$27 million to $40 million in SOL was removed from Step Finance’s treasury and fee wallets on Jan. 31, 2026, a breach that immediately triggered the wind-down of three early Solana ecosystem projects. The teams said the loss left them insolvent, unable to raise financing or find a buyer, and forced shutdowns across analytics, dashboard, and yield-related services.
The incident was described as an endpoint compromise rather than a smart-contract exploit, but it still produced outsized market damage. STEP reportedly collapsed roughly 96%–97%, and the shock hit an ecosystem that was already liquidity-thin after Solana DeFi TVL had fallen about 52% from its September 2025 peak.
Today we are announcing that Step Finance, SolanaFloor, and Remora Markets will be winding down all operations.
Following the hack at the end of January we explored every possible path forward, including financing and acquisition opportunities.
Unfortunately, we were unable to…
— Step☀️ (@StepFinance_) February 23, 2026
What happened and why it mattered
CertiK corroborated the operational nature of the breach, reporting that attackers accessed executive devices and used that access to withdraw treasury funds rather than exploiting protocol code. The teams emphasized that Solana’s network integrity was not the issue, but that compromised endpoints were enough to drain capital and confidence anyway.
That distinction matters because it shifts the risk model from code correctness to operational controls. Even well-audited contracts can be functionally defeated if the devices and signing workflows behind treasury keys are compromised.
Wind-down actions and user remediation
As part of the closure plan, Step Finance said it would run a STEP buyback program using a pre-exploit snapshot to set valuations. The buyback is positioned as a structured attempt to return value despite the treasury shortfall.
Remora Markets said it would organize a redemption process for rToken holders and stated rTokens remained backed 1:1. The redemption process depends on on-chain snapshots and sustained confidence in the remaining backing.
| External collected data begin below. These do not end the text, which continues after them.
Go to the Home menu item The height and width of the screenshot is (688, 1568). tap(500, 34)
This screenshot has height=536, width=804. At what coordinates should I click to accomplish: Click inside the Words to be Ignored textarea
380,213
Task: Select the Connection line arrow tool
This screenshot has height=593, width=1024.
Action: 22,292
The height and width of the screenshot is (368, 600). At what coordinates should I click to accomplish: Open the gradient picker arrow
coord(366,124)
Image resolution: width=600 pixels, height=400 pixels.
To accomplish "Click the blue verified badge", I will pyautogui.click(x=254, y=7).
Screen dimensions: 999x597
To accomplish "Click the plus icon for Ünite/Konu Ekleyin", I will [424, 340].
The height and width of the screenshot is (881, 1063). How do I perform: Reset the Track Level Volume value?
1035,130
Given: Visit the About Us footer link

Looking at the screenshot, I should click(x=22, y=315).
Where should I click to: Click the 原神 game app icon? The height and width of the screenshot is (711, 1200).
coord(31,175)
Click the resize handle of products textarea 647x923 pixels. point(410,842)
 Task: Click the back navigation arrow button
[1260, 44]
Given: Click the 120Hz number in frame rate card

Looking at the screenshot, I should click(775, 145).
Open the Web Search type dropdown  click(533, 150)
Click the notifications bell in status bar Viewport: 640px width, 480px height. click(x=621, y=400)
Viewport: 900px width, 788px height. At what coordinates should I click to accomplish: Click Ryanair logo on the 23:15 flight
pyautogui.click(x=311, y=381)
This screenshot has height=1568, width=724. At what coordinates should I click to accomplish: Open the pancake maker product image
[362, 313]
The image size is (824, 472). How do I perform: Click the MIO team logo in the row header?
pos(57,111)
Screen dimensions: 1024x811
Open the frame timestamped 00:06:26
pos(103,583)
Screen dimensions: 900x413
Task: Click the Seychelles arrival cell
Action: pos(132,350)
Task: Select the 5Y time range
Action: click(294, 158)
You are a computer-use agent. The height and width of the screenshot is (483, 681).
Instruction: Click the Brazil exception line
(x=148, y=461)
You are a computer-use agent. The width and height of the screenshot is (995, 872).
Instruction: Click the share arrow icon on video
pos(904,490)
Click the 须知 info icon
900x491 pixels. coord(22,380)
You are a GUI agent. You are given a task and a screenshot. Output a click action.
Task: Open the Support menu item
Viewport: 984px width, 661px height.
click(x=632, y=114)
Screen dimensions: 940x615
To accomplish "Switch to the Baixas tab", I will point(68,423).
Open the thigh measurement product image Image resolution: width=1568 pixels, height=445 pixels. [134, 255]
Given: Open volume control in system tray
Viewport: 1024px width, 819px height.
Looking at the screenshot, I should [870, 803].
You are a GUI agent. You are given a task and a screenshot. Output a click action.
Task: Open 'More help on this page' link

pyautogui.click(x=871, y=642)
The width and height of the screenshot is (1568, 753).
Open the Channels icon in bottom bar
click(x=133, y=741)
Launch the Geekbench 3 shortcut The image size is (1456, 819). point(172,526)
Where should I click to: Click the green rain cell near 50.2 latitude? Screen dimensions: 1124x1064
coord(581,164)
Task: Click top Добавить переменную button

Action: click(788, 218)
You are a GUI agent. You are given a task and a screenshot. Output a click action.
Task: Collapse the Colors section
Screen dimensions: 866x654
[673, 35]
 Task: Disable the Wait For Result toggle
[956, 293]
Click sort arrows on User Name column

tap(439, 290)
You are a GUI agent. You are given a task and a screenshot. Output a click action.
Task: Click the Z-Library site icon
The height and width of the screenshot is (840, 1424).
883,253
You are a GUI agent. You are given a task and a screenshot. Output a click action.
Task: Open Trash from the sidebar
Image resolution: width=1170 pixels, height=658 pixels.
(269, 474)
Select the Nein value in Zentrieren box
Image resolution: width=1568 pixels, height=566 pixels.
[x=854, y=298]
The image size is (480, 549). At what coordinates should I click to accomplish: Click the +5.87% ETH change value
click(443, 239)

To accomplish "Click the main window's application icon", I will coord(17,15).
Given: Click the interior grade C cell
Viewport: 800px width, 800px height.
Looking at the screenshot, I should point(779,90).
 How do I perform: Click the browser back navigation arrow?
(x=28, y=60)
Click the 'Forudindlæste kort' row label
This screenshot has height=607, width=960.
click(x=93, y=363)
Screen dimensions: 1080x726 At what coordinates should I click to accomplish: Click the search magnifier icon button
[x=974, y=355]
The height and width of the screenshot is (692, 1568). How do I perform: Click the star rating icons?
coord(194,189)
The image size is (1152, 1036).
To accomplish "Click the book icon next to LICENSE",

SolanaFloor moved into an archival mode, preserving historical content while ending new publication and editorial activity. The shift reflects a hard stop in operations rather than a temporary pause.
The teams said attempts to secure capital or sell assets failed after the incident, leaving an orderly wind-down as the only viable path. That outcome illustrates how quickly an operational breach can erase financing optionality, especially in a risk-off market.
For traders and market makers, the event amplified volatility and likely accelerated outflows from Solana DeFi as confidence reset. For institutional treasuries, it raises the operational premium of ecosystem dependency and reinforces that due diligence must include device security, key management, and segregation of duties—not only smart-contract audits.
The closures remove long-standing infrastructure from Solana and will likely push the ecosystem toward tighter standards on endpoint hardening and signing controls. Over the near term, the quality and execution of buyback and redemption timelines will determine how much value is ultimately recoverable for affected holders.